I feel pulled to mention this one, so I’ll roll with it.
I saw Nightwish in Oklahoma City, at the Diamond Ballroom. It was my very first concert. I was in my late teens–something like 17–and would start transitioning into malehood the next year, so, at the time, I was a tiny weird chick with awfully homemade dreads.
(THIS IS UNNECESSARY PREFACE, SKIP TO NEXT ALL-CAPS LINE FOR THE TOO LONG, DIDNT READ VERSION.)
I met Annette’s (singer at the time) personal attendant outside the hotel before we left for the show. I told him good day in Finnish. (Hyvää päivää.) He told me he was swedish. I was beyond embarrassed, but I shook his hand anyway. Turns out, we we’re staying at the same hotel as the band, on the same floor, but at opposite ends.
It was cold as balls and the line was long to get into the venue. I wasn’t as close to the stage as I wanted to have been because my dad’s girlfriend ran us late. The concert was amazing. A weighty dwarf tried to start a mosh going but got no takers. He shoved the fuck out of me, though. I was mad enough to kill him at the time, Tony little me, but I love the memory now. Even with Annette, they put on a hell of a show. I’ll never forget the Poet and the Pendulum live.

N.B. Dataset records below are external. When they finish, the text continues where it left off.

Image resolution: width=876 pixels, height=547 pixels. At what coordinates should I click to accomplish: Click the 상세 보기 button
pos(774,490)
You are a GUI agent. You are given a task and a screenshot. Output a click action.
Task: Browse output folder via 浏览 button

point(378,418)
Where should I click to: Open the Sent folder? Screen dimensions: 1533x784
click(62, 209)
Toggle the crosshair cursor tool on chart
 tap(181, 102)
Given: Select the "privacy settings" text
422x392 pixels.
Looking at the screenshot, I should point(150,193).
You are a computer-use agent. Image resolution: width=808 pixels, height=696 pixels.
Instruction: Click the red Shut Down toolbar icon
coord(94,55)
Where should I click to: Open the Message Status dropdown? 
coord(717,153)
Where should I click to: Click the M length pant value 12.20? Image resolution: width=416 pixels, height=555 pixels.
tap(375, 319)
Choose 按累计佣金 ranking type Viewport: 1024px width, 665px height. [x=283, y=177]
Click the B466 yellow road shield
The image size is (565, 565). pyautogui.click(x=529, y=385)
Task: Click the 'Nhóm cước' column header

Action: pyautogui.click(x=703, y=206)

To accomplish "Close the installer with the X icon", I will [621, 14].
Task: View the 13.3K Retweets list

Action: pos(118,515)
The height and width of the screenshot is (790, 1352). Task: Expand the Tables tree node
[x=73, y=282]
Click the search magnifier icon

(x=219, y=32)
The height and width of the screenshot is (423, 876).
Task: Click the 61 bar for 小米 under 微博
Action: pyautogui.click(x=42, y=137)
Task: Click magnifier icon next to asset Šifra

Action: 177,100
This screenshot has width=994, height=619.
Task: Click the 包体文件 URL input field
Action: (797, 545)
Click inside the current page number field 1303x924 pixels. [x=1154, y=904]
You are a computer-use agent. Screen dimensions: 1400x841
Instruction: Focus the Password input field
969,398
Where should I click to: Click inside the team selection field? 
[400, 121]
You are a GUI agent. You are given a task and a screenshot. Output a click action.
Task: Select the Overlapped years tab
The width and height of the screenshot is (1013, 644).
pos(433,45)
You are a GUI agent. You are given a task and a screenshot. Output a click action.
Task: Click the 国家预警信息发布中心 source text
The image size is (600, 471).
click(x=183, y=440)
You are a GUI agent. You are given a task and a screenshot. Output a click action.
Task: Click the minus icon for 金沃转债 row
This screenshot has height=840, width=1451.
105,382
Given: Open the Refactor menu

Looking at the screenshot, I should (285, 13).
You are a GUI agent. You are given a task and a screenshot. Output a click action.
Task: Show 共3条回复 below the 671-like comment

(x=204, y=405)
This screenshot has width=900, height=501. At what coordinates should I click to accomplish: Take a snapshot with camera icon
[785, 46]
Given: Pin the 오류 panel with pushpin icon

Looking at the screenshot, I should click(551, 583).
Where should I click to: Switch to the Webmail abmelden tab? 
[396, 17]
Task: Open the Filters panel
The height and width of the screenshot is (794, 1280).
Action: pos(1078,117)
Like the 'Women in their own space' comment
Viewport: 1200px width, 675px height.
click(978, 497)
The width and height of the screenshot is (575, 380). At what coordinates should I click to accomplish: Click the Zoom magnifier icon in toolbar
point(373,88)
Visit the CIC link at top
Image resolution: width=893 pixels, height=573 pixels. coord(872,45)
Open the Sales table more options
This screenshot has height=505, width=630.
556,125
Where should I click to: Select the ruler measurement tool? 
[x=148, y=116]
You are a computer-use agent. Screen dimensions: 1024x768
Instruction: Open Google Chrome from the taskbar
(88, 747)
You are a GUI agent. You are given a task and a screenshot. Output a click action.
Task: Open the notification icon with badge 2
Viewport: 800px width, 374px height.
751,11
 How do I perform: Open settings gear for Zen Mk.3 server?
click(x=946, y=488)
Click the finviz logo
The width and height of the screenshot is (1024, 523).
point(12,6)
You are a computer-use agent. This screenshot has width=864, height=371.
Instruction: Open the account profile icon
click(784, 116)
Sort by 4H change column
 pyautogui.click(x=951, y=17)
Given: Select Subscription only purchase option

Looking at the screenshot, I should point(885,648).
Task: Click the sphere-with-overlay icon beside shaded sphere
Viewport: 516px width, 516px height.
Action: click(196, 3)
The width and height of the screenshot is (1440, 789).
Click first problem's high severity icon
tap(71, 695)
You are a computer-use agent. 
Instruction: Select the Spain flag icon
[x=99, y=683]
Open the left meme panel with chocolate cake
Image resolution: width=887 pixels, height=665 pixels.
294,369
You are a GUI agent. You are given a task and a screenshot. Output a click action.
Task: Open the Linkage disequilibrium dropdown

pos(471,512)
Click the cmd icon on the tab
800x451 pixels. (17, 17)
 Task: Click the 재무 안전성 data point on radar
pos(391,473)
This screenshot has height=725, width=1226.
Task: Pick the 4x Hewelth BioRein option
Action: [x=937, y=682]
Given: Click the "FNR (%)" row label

On the way to the hotel room, we managed to ride the elevator with the bassist, Marco Hietala, the guitarist, Emppu Vuorinen, and a roadie with an ice chest. We were stuck at the vending machine beside the elevators and I could have outright died when I looked up and saw them coming. My dad and Marco did all of the talking. Emppu smiled big and said nothing, but at one point, toasted his Heineken at us with a small acknowledging noise. My dumb ass thought it was a Sprite.
Midway up, a gathering of people joined the elevator ride, all wearing the same thing. Some kind of group for a youth sports team, I think. The chatty woman among them said to Marco, “Oh, you’re in a band?? Are you Christian, or regular?” Those exact fucking words. And his reply, with admirable hesitance and politeness was “we’re.... kind of metal.” Very soft-spoken and humble. Conversation was replaced with awkward silence until they departed. We got off at the same floor and parted ways, and I issued them a good night in Finnish, (Hyvää yötä), in a terrible accent I’m sure. At least I knew they weren’t Swedish.
I had so much adrenaline from that moment I couldn’t sleep. I gushed to online friends about it and figured none of them believed me. I had been too paralyzed to take a fucking picture in the crowded elevator. It would have felt so awkward. I only had a handheld camera, not a phone.
(FAST FORWARD TO THE NEXT DAY, AND THIS BEGINS THE PART THAT ANSWERS THE PROMPT.)
We departed for home early that next morning. I’d hardly slept, but I wasnt tired in the least. It’d be hours before we got home and it was extremely overcast and bitterly chill. I had a classic iPod with 160gb and very few albums loaded onto it. One of them was Nightwish’s best-of compilation, Highest Hopes. I put it on shuffle with my earbuds in.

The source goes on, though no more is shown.